— Молдер! Никто не даст нам избавленья. Ни бог. Ни царь. И не герой. Сами, только сами. Ты пристрастен к Патерсону, я в курсе. Но, полагаю, Скиннер прикомандировал их не для того, чтобы помешать расследованию, а чтобы помочь. Тем более, они занимаются им уже три года.
— Их? Они? Кого — их? Кто — они? Великий и ужасный Билл еще и с компанией?!
— Их всего двое, Молдер. Не нервничай. Патерсон и Хачулия. Цинци Хачулия у Патерсона в подчинении, но нам, между прочим, может оказаться полезным, как я успела заметить.
— Уже усцела?! О, приобщил к прекрасному! В Арт-галерею сводил на досуге. Утонченная натура. Не бог, не царь, но герой.
— Не царь. Но князь.
— Чего-чего?!
— Цинци Хачулия — из династии грузинских князей и весьма этим дорожит.
— Грузины? Кто такие?
— Такие… почти греки.
— Понаехали всякие!
— Молдер, не нервничай. Предки Хачу-лии перебрались через Океан еще в период войны Севера и Юга. И, между прочим, принимали участие в сражениях.
— На чьей стороне?
— Севера.
— Тогда еще ничего, тогда еще куда ни шло!
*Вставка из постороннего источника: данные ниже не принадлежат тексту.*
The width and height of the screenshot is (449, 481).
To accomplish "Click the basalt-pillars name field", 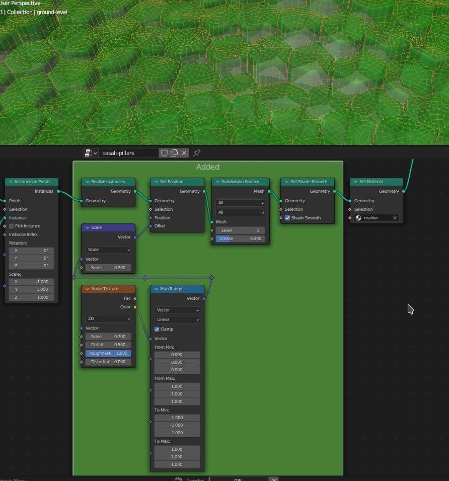I will click(128, 153).
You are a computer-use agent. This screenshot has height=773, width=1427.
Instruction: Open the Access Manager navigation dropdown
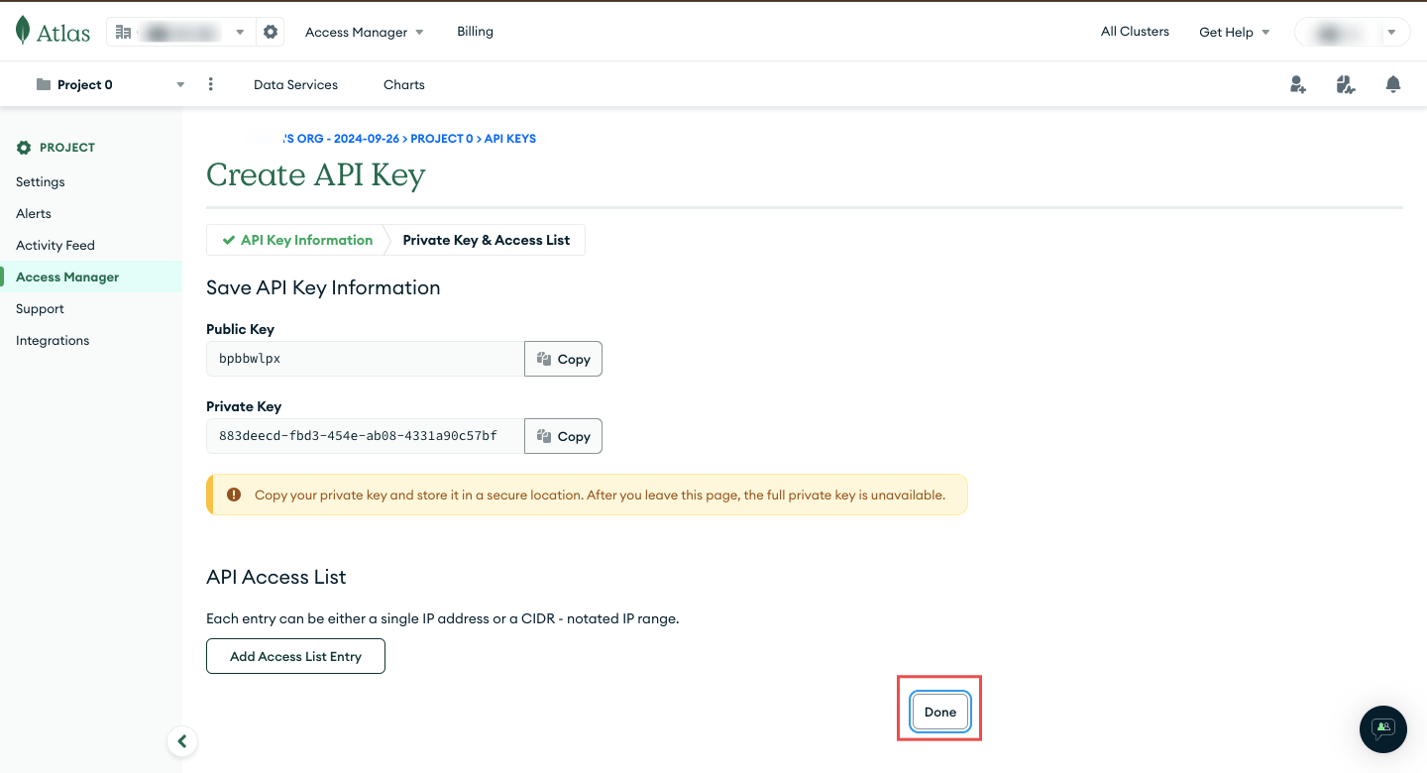tap(364, 31)
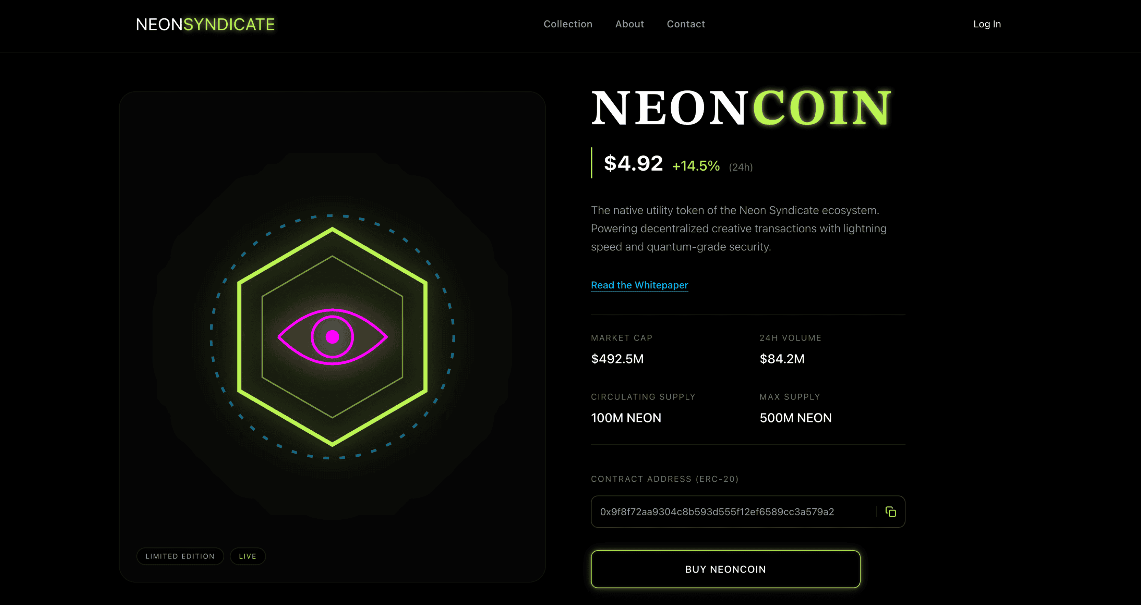
Task: Select the About navigation item
Action: (x=629, y=24)
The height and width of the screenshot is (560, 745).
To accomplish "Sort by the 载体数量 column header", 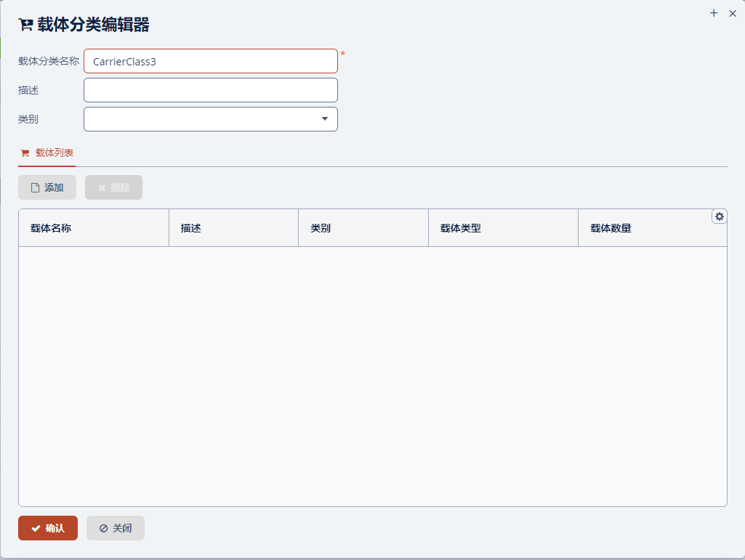I will click(x=611, y=228).
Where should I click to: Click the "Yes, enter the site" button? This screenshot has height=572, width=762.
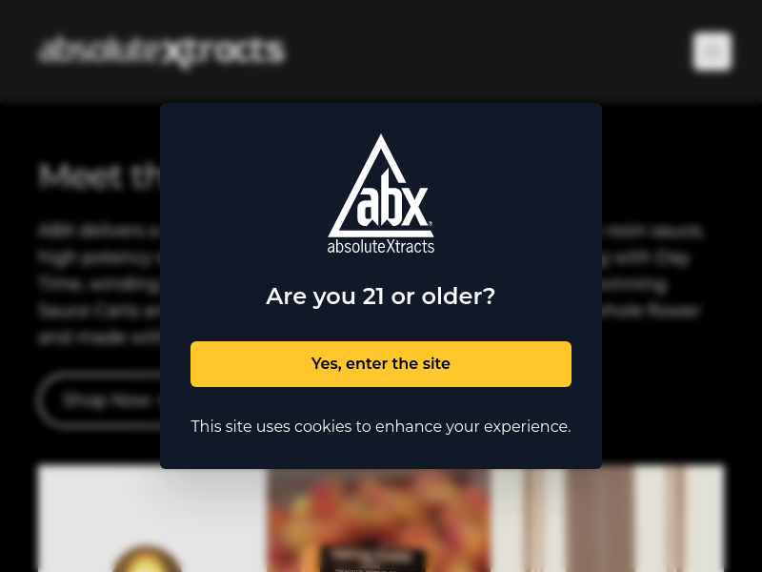point(381,364)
— Молдер, не иронизируй. Он действительно может оказаться полезным.
— Обойдусь! В Арт-галерею с ним за ручку ходить?
— Молдер, в Арт-галерее мы с ним были в рамках нашего расследования.
— Нашего — вашего с ним? Или нашего — нашего с тобой?
— Нашего — нашего с тобой и с ним!
— И с Патерсоном!
— И с Патерсоном. Совершенства никогда не достичь. Ложка дегтя — как без нее. Патерсона, кстати, с нами в Арт-галерее не было.
— Хоть в этом мы с ним единодушны!
— Молдер! Тебе нужны изображения Адониса Кастракиса или нет?!
— Не улавливаю связи.
— Адонис Кастракис три года назад позировал для картины «Омовение красного мустанга» и для картины «Искушение святого Брайдера чудовищем». Оба полотна — гордость Арт-галереи. Каждое — по миллиону долларов. Хачулия обратил мое внимание на то, что серия убийств берет свое начало с убийства молодого человека в Джорджии как раз три года назад. Почерк тот же — глубокие раны на лице, выколотые глаза, отрезанные гениталии и язык.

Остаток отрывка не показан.